ONE OF DONALD TRUMP’S superpowers is saying something one moment, contradicting it the next and convincing most of the MAGA faithful that he has never changed his position. Other members of his administration do not possess this power, which is why they are struggling to deal with a right-wing furore surrounding the late Jeffrey Epstein. Before joining the government, a number of high-ranking officials claimed that the deep state was withholding explosive information about Epstein, a convicted paedophile, and his links to important people. Now that they are the state, they have had to admit it is all nonsense. On July 7th the Department of Justice (DoJ) said there was no secret information to release. But nothing convinces a conspiracy theorist of a cover-up like saying “nothing to see here”.
The Epstein affair had the hallmarks of a conspiracy theory. He was a rich financier with a Jewish surname and powerful acquaintances, including Bill Clinton, a former president, and Prince Andrew, a British royal. He was also a paedophile whom the state treated leniently. In 2008 he pleaded guilty to soliciting prostitution and soliciting a minor for prostitution. He was sentenced to 18 months in prison but served less than 13, during which he was outside the prison walls six days a week to work. Allegations that he brought children to his private island using a jet known to the press as the “Lolita Express” kept the grim gossip mill turning. The chatter among conspiracy theorists reached a new level when, in 2019, Epstein hanged himself in prison. He had been awaiting a new trial on federal sex-trafficking charges.
The conspiracies mainly focused on two things: whether Epstein had actually been murdered and whether he had a “client list”—a “Who’s Who” of paedophiles at the top of society. Information about both, claimed conspiracists, was being suppressed by the state. Future members of the Trump administration encouraged and even engaged in these speculations. In 2021 J.D. Vance, now the vice-president, implied that the government was protecting Epstein’s “clients”. Kash Patel, now head of the FBI, told Congress in 2023 to “put on your big-boy pants” and release the list. Mr Trump himself implied that Mr Clinton was tangled up in the Epstein affair.
Some of this talk continued even after Mr Trump was elected for the second time.
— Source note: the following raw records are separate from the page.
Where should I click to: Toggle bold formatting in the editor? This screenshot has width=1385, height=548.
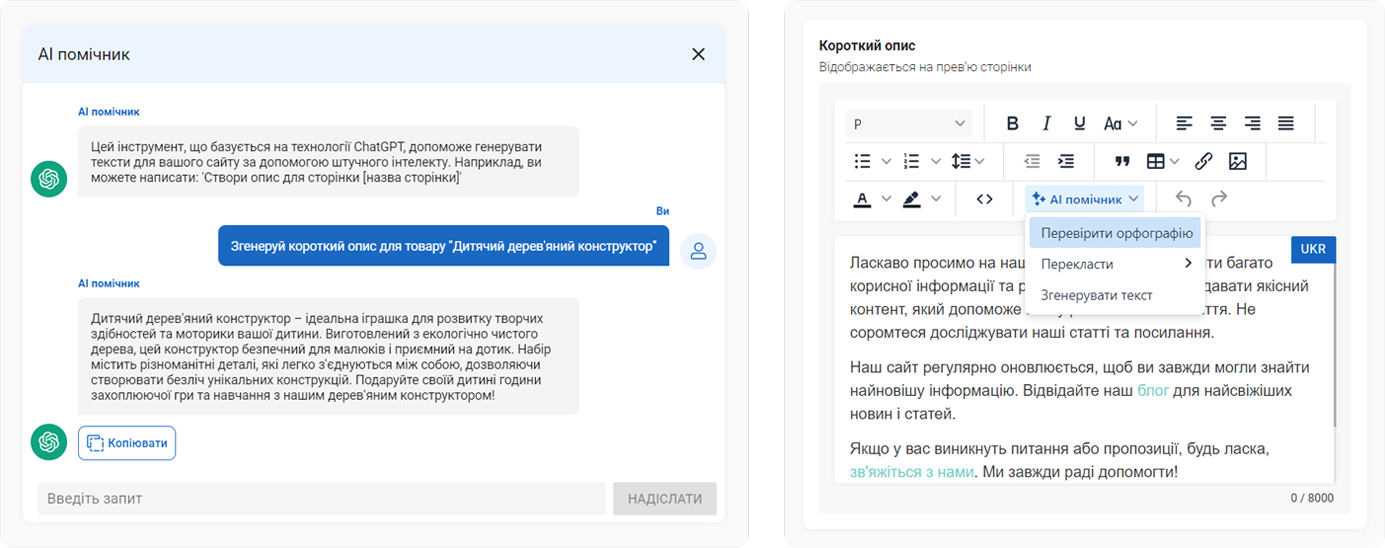click(1012, 124)
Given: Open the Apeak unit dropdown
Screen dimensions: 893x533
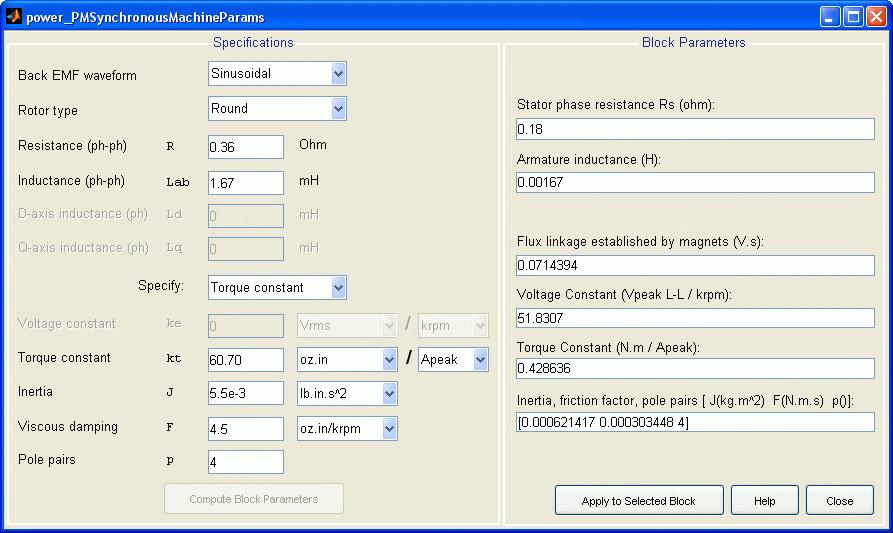Looking at the screenshot, I should pos(453,360).
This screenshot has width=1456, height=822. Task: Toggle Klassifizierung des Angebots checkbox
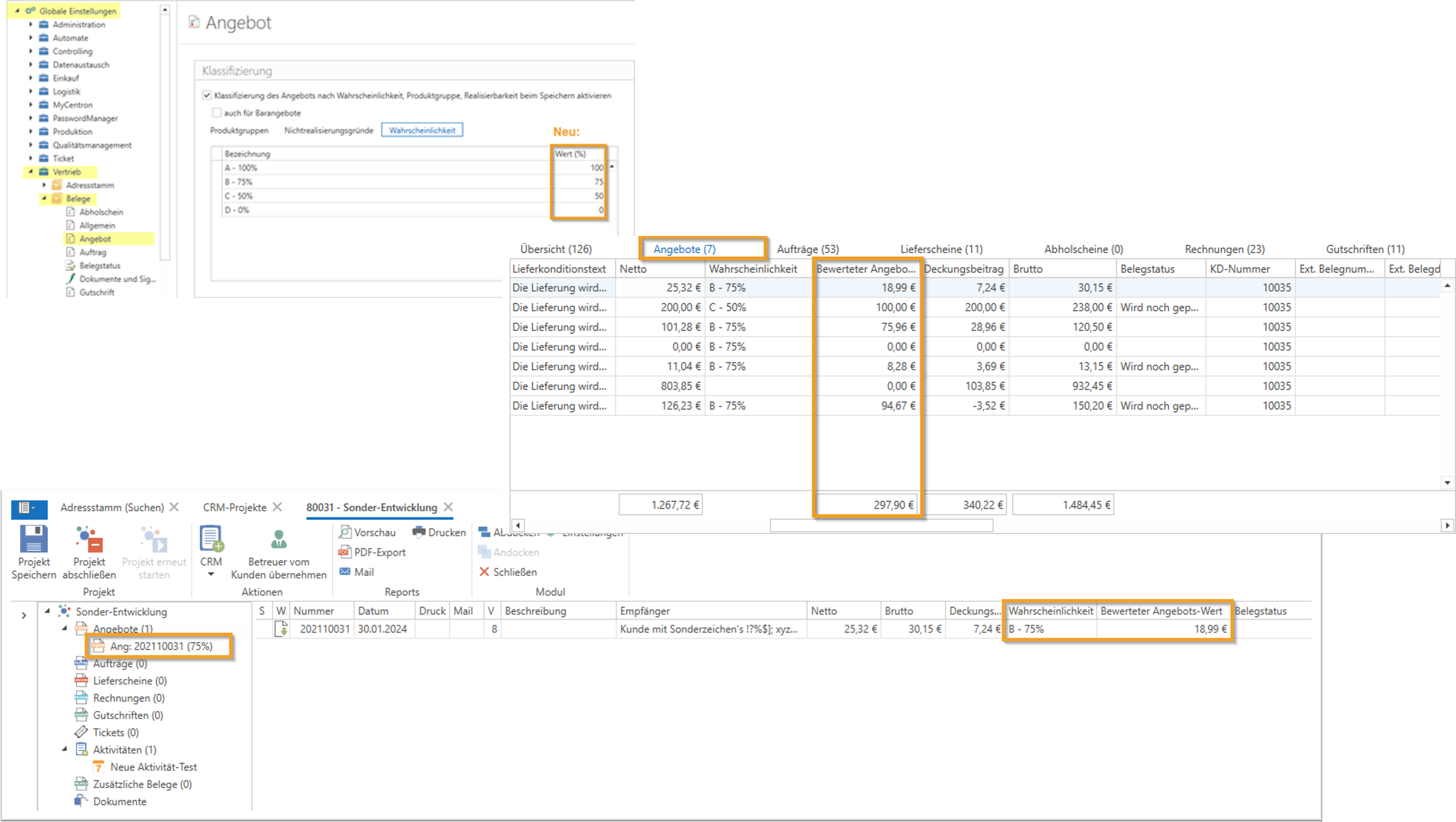207,95
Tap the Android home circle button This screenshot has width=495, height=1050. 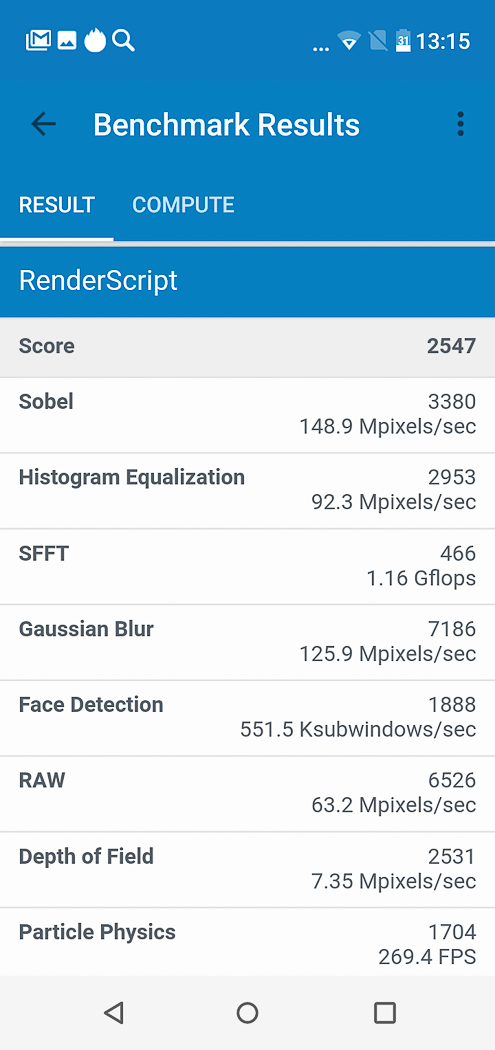coord(247,1012)
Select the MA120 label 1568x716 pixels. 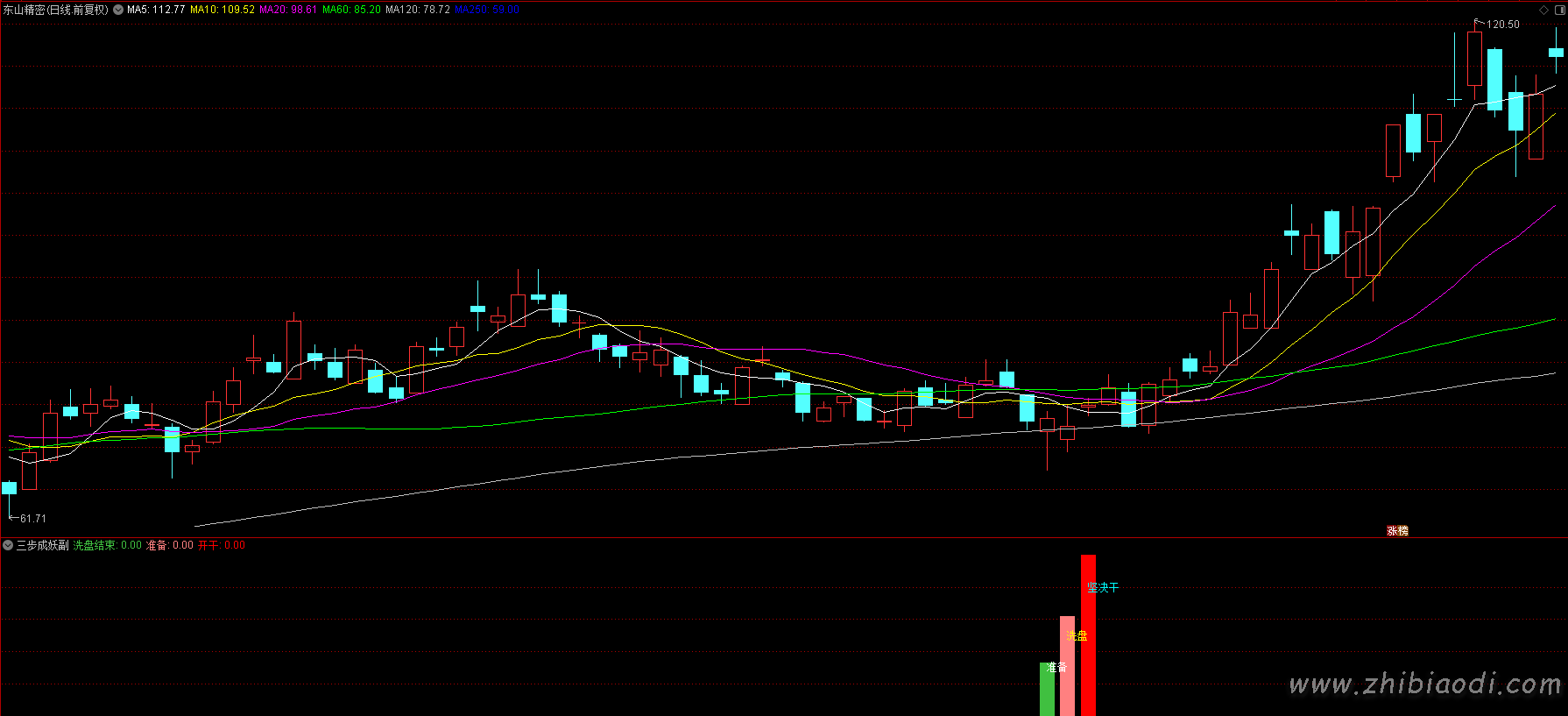(x=418, y=10)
In February Pam Bondi, the attorney-general, claimed to have Epstein’s client list “sitting on my desk right now”. She made a big show of inviting MAGA social-media influencers to the White House to receive “The Epstein Files: Phase 1”. Little in the documents was new. The administration and the influencers were roundly mocked by other conspiracy theorists. Ms Bondi blamed the FBI for withholding documents. She continued to advertise grand revelations. In May she spoke of a previously unheard of stash of “tens of thousands of videos of Epstein with children or child porn”.
As a result, when the DoJ announced that, actually, there was no “client list” and that Mr Epstein killed himself, much of the internet’s ire was directed at Ms Bondi. A number of faithful Trump supporters have called for her to be fired, including Laura Loomer, a far-right media personality with the president’s ear. And the government’s denials have only fuelled more Epstein conspiracy theories.
A few people—including Elon Musk, the president’s former adviser and “first buddy”—have claimed that the government is not releasing more documents on Epstein because Mr Trump’s name is in them. Mr Trump’s ties to Epstein are well known: they first met in the 1980s and have been neighbours, friends and rivals. The president’s superpower has come in handy amid the saga. In 2002 Mr Trump thought Epstein was a “terrific guy”; in 2019, after Epstein was arrested, the president said he “was not a fan”.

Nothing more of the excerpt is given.